The economic grenades are going off. Just pick up today's newspapers. The subprime lending crisis is metastasizing; foreclosures on homes purchased with subprime mortgages are expected to reach two million by the end of next year, according to a new Congressional report; the dollar has sunk to a new low; China is threatening to stop investing in US assets and buy more Euros; oil is about to hit a $100 a barrel; the credit crunch is causing an unprecedented liquidity sqeeze; and consumer spending is expected to dip sharply. While one of the country's largest home lenders said last month it would help borrowers restructure %16 billion in mortgages, the financial pain and stress is rippling fast thoughout the economy and country. While we hear more about the impact of the credit crisis for Wall Street's big boys --as a few heads roll --don't lose sight of the impact on Main Street. Bold and big ideas are needed.
For now, Congressman Barney Frank is trying to push through legislation that extends moderate regulation to the subprime market. But he's facing a tough fight because money still rules in DC. Just as the richest of the rich, the hedge fund and private equity cowboys, have lubricated the lobbying troughs and candidates' warchests to avoid paying taxes at the same rate as a waitress or policeman, the mortgage industry is pouring in bucks to stave off even modest regulation of its often predatory practices.
If we reward the mortgage industry's lobbying, they will keep using the same kinds od deceptive practices to make a quick buck, no matter what the costs to home buyers and their communities. They know they can always lobby Washington to get them off the hook if things go badly--as they have. Just remember that while predatory lenders were driving low-income families to financial ruin, 10 of the country's biggest mortgage lenders were spending more than $185 million lobbying DC to let them get away with it.

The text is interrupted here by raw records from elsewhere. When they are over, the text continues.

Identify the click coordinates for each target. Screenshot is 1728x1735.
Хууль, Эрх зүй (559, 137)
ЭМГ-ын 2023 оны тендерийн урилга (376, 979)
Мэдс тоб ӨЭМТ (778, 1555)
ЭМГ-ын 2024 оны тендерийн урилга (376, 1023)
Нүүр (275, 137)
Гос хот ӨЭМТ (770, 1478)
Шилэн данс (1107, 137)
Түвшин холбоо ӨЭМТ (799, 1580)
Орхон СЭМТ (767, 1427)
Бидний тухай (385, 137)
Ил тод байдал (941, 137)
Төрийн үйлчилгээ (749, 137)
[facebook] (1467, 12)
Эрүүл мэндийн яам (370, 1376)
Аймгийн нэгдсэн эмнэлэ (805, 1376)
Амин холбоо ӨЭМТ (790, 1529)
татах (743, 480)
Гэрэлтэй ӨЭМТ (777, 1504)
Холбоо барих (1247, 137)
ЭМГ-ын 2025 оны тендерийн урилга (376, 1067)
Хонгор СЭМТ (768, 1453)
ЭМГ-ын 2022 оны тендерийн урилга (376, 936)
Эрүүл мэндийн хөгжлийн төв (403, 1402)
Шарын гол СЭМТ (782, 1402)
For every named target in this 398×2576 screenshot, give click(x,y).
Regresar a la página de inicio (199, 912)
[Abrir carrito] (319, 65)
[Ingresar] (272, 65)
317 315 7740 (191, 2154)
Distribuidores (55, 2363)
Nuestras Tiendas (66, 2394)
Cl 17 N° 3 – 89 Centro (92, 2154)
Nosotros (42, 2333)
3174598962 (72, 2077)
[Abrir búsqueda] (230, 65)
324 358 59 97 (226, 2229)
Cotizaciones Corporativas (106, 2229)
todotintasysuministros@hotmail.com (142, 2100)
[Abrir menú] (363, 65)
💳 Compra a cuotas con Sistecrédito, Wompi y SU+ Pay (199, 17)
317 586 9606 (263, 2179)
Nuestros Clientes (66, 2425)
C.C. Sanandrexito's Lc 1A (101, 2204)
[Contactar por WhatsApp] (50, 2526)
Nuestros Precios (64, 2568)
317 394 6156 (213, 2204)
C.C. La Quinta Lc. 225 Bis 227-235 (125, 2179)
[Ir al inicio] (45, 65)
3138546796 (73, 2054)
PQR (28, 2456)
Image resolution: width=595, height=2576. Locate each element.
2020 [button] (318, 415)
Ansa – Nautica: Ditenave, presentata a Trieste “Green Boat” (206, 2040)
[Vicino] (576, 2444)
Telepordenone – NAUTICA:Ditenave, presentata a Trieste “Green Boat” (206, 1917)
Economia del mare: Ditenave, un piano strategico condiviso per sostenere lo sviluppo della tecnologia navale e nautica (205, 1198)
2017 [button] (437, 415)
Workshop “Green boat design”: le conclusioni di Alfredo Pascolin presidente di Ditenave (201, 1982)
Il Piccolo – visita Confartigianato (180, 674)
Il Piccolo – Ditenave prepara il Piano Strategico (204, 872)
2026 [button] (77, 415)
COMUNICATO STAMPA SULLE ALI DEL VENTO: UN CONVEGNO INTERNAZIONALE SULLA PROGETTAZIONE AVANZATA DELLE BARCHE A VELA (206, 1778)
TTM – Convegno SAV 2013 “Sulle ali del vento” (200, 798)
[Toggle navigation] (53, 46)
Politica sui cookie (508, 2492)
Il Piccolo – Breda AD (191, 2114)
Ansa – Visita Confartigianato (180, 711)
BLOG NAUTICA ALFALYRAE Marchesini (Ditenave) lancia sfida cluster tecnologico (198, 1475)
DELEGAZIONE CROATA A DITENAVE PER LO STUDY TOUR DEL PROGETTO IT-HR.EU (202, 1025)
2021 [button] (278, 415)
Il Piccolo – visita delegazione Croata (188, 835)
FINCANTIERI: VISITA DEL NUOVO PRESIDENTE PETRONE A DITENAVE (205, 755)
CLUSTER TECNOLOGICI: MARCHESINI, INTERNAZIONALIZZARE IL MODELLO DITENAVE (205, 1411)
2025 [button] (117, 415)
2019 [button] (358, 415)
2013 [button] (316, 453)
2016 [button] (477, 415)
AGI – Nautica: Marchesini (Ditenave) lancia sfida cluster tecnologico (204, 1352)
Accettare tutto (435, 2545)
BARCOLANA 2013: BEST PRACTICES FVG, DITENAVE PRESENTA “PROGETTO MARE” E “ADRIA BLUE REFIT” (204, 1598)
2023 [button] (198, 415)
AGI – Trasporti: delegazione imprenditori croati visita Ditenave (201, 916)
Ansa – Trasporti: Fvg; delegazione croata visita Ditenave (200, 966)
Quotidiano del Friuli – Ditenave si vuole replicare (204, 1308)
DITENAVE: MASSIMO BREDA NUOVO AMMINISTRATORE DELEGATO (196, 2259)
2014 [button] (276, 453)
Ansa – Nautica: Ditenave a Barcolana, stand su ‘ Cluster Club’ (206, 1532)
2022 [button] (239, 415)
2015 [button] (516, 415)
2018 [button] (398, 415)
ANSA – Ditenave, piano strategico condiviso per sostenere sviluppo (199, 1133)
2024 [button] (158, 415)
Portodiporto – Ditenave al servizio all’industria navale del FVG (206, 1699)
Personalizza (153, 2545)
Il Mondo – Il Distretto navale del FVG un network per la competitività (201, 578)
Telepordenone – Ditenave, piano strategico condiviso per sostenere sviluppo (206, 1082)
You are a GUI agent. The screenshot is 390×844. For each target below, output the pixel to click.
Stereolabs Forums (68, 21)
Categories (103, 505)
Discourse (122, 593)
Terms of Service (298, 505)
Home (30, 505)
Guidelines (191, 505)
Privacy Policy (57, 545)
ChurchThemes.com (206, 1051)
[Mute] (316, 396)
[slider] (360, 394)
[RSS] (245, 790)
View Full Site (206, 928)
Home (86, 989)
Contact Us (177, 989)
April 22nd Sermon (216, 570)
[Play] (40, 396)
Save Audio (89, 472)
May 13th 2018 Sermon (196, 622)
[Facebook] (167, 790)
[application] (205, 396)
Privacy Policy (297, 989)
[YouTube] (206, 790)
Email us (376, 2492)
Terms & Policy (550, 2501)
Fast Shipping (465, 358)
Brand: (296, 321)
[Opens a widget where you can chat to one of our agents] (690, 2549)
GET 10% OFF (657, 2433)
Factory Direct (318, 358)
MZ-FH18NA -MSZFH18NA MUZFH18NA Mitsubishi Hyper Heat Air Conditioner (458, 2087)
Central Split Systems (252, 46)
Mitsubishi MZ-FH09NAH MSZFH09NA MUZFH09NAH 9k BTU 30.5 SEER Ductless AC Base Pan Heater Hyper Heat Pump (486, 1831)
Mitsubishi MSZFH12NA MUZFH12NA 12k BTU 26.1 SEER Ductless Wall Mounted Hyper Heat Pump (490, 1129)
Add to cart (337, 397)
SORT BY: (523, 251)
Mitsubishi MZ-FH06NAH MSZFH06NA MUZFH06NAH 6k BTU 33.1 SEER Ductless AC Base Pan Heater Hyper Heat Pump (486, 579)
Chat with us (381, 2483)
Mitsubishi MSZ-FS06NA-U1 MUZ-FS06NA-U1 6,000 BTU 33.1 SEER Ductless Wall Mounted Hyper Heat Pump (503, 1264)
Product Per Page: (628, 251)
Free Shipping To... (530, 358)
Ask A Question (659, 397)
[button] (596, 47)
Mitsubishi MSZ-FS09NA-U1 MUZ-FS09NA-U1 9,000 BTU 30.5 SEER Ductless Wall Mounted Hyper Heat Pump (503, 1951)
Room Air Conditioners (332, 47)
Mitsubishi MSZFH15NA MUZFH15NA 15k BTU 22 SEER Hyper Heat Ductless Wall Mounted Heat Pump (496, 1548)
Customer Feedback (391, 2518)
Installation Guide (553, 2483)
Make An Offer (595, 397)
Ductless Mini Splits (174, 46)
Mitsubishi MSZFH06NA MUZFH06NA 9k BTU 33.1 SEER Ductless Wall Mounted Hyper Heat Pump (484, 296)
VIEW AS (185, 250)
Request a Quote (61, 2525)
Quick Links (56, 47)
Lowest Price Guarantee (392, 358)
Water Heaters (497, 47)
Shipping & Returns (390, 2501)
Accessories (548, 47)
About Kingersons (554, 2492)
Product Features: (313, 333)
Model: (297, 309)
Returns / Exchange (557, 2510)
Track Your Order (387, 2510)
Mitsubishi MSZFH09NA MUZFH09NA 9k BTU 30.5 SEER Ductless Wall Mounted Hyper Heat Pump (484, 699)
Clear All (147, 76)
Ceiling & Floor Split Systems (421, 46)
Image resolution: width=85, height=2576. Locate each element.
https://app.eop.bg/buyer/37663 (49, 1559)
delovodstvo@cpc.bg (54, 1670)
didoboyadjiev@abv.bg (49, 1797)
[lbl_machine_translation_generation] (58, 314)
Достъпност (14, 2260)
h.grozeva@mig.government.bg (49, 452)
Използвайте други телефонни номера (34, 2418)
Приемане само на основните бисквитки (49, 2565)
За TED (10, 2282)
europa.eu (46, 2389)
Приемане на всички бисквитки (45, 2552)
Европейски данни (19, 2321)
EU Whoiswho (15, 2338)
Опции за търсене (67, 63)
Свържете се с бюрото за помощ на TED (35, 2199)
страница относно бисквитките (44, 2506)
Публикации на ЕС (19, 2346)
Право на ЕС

Sure, some of the borrowers used their house an as A.T.M.machine to finance personal consumption (but most used the money to help with soaring college tuitions and medical expenses) --and some argue these borrowers should face the consequences of their no-savings lifestyle. But the real victims of this subprime mortgage crisis are the millions of borrowers who followed the rules, whose only crime was taking out mortgages these lenders told them they could afford. Now they can't refinance or sell their homes because no one will lend to them or they can't sell in a housing market that is falling.
The effects are already metastasizing in the economy --with the worst effects of these loans not felt until 2008 or 2009. And with the housing turmoil most severe in some of the most hotly contested political battleground states--Florida--with one foreclosure filing for every 248 households in September, and Ohio, with one foreclosure for every 319 households, according to a survey by RealtyTrac, Inc, a California property-research company, Republicans could face real trouble because they control the White House and the GOP's presidential candidates have looked clueless and heartless when they deign to address the housing issue. In their first debate focused on the economy, for example, in Michigan --a state which ranked No. 4 in RealtyTrac's foreclosure rate survey-- not a single Republican raised housing concerns. Cutting taxes, they argued, would solve every economic problem.
Though bolder policies are needed, at least the Democratic candidates are seizing on the issue. John Edwards has called for a policy that prohibits many predatory-lending practices and would make it easier for homeowners to save their homes. Hillary Clinton issued a detailed policy paper on subprime lending that would impose restrictions on lenders. Barack Obama argues that we need to address the "root of these problems" and lays out how we could update mortgage rules for the 21st century--enacting the regulatory and disclosure laws the industry has lobbied so hard against in these last years. The implosion of the subprime lending industry, Obama argues, " is more than a temporary blip in our economic progress. It is a cancer that, given today's integrated financial markets threatens to spread with devastating impact to our economy as a whole, unless we act to contain it. " Containment, domestic-style.